A critical blood shortage in the United States is no surprise, but can end up deadly for a patient who just happens to be in the wrong place at the wrong time. According to the Red Cross website (redcrossblood.org), the Red Cross has less than the recommended five-day blood supply available for emergencies and the need of patients every day. The other organization responsible for maintaining American blood supply, America’s Blood Centers, calls for support from donors, as blood is needed every 3 seconds.
All blood donation centers must follow guidelines set by The United States Food and Drug Administration- who in many ways is stuck in the “Gay-Related Immune Deficiency”-days of the 1980’s with their one-year deferment policy for men who have sex with men, even in monogamous relationship situations. To gain eligibility for blood donation, men who have sex with men must abstain from having sex for an entire year- meaning, men who are married to other men and are only intimate with their partner, must be celibate for an entire year before becoming eligible to donate blood, and must also maintain that celibacy to continue to donate. The restrictions placed on monogamous gay couples are among the same placed on heterosexual men who have unprotected sex with multiple individuals as well as intravenous drug users- without regard to proven HIV negative status. Policies such as these still stigmatize gay and bisexual men and exclude many healthy donors- only exacerbating the blood shortage dilemma. The time is up.

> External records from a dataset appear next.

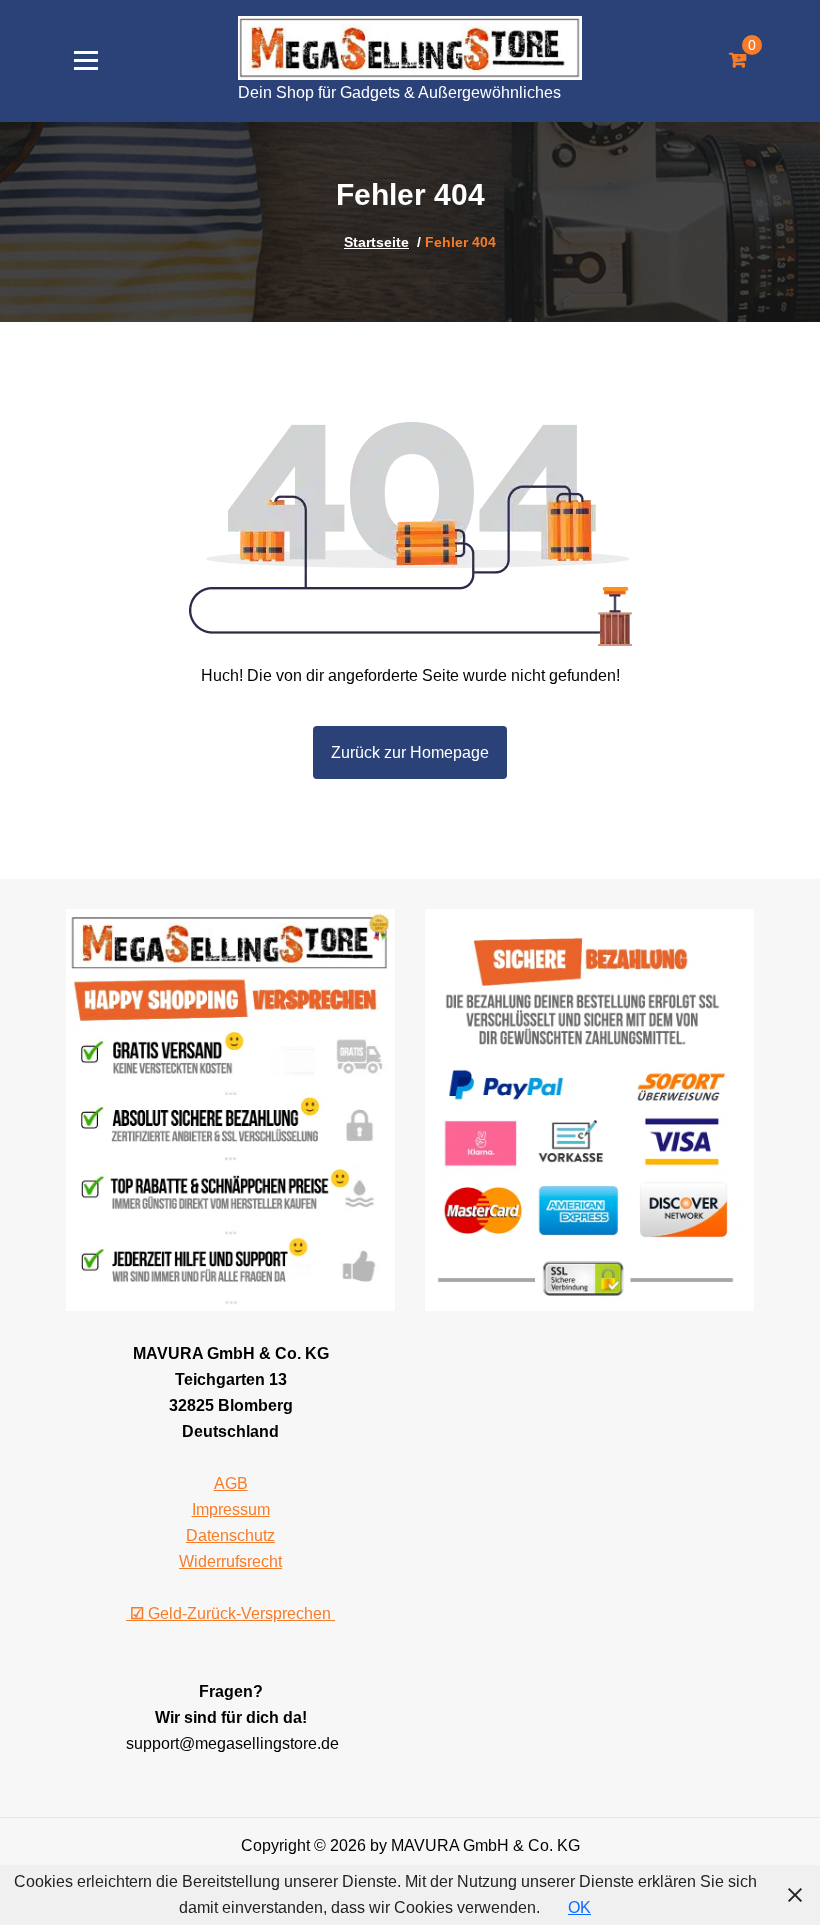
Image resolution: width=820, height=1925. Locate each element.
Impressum (231, 1509)
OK (579, 1907)
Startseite (376, 242)
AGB (231, 1483)
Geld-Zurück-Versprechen (232, 1613)
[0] (737, 61)
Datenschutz (230, 1535)
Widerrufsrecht (230, 1561)
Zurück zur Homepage (410, 752)
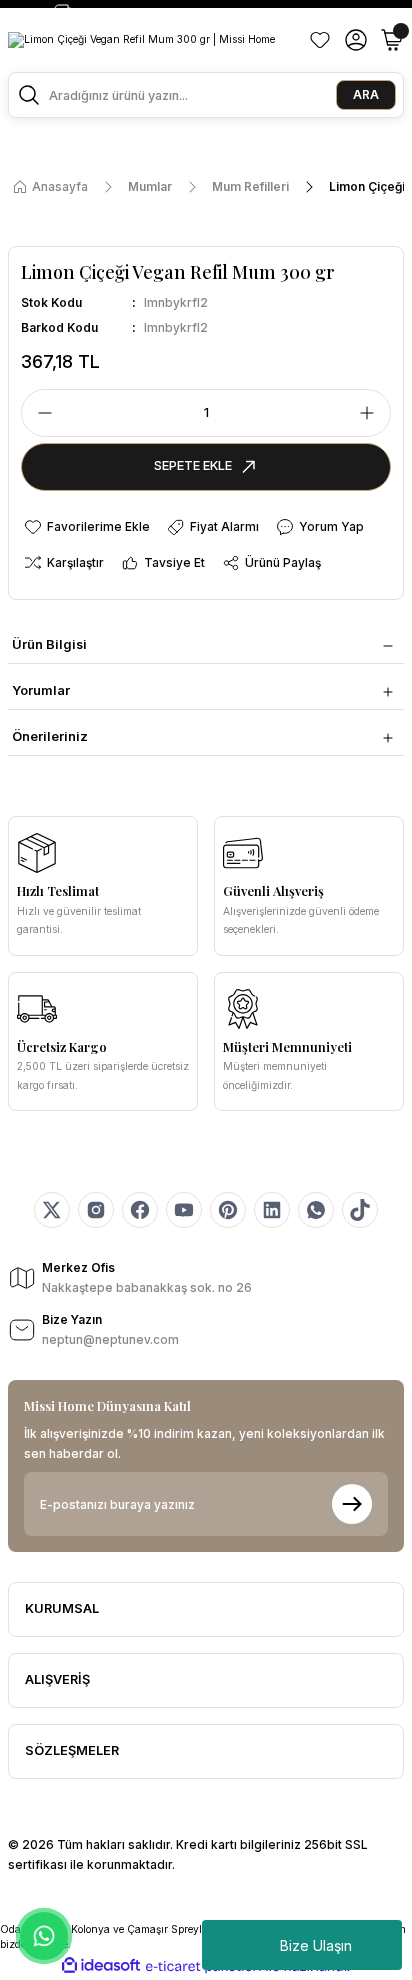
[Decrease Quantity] (39, 413)
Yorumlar (41, 690)
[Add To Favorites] (86, 527)
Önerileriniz (50, 736)
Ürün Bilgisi (49, 644)
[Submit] (352, 1504)
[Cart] (392, 40)
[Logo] (141, 40)
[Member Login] (356, 40)
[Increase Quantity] (373, 413)
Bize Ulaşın (316, 1945)
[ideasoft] (101, 1966)
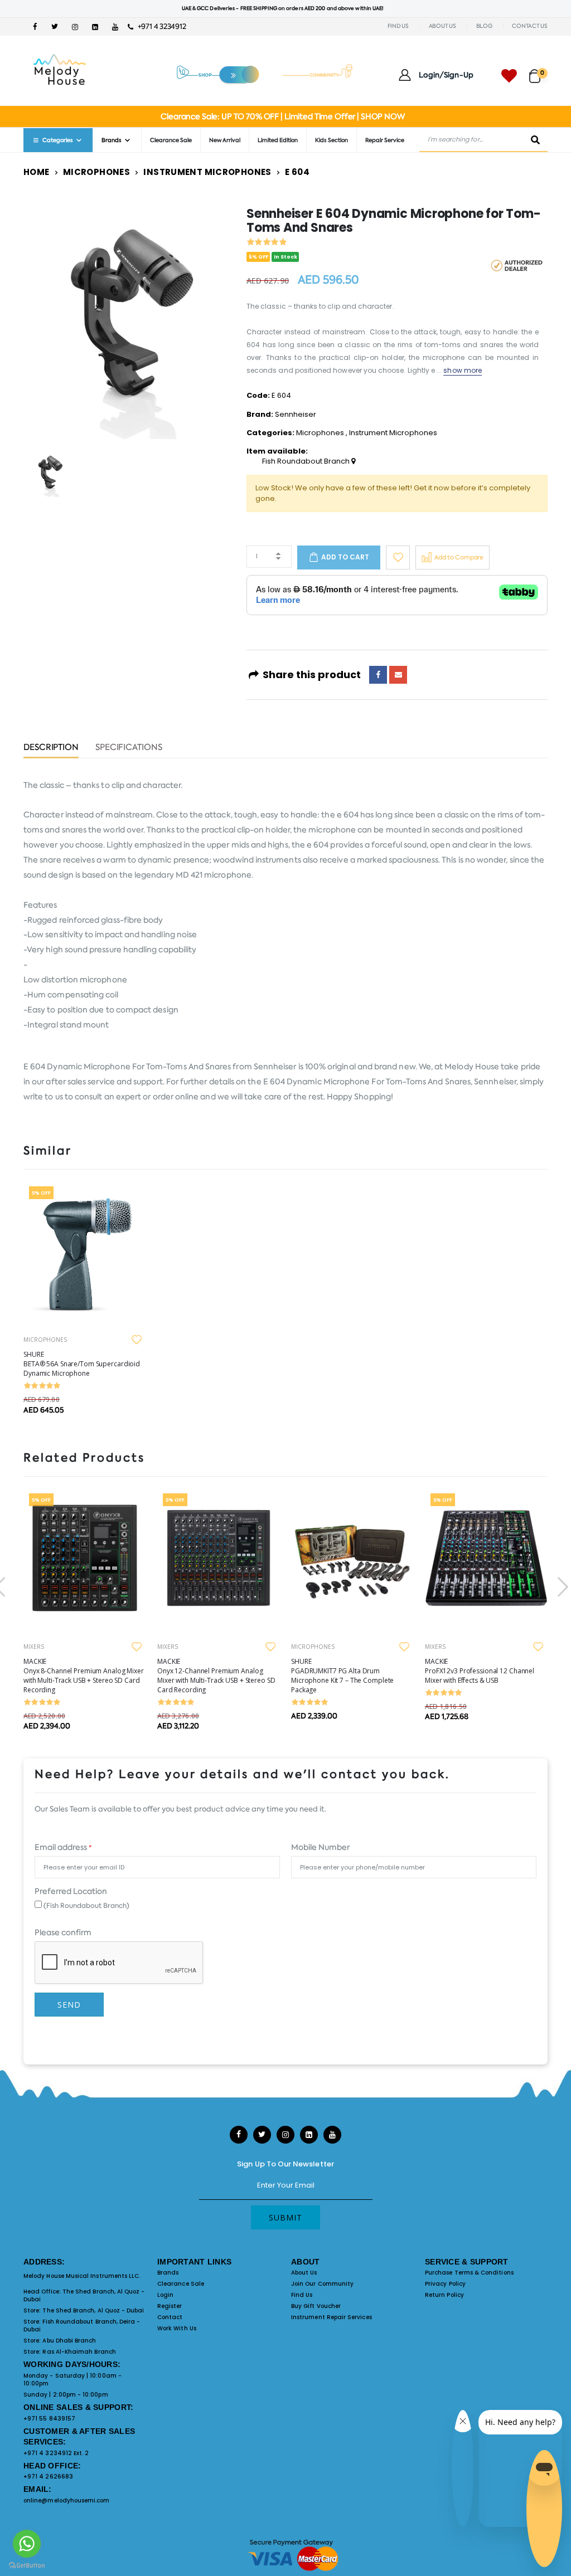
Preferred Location (71, 1891)
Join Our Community (322, 2284)
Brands (167, 2272)
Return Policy (444, 2295)
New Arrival (224, 140)
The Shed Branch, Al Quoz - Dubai (84, 2295)
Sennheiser (295, 414)
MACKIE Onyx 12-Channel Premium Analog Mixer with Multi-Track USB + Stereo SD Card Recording (216, 1675)
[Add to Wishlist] (398, 557)
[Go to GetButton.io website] (27, 2565)
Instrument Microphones (207, 172)
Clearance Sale (171, 140)
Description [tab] (51, 748)
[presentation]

According to the Center for Disease Control and Prevention, every unit of blood donated in the United States undergoes testing for Hepatitis B virus, Hepatitis C virus, HIV 1 and 2, Human T-lymphotropic virus types I and II, Syphillis, West Nile virus, and Zika virus. An HIV antibody response can be detected as early as two weeks and in 99.97% of people by 12 weeks, which is just around 3 months. Countries like Canada and the United Kingdom have already implemented a policy that allows gay or bi-sexual men to donate just three months since the last sexual encounter with another male, citing that the change was “based on the most up to date scientific evidence and medical advancements, which will offer more people the opportunity to donate blood without affecting the safety of the blood supply.” If other countries have the means reform this policy, so does the United States- and the United States has HAD the means to do this for some time. To tell any person that has the capacity to save another that they are not allowed to goes against human nature.
It has become easier for an irresponsible person to buy a gun to end a life, than for a responsible person to donate blood to save one.
The one thing that makes us all the same is being used to keep some of us different. This policy only supports stigma, scientific inaccuracies, and blatant discrimination.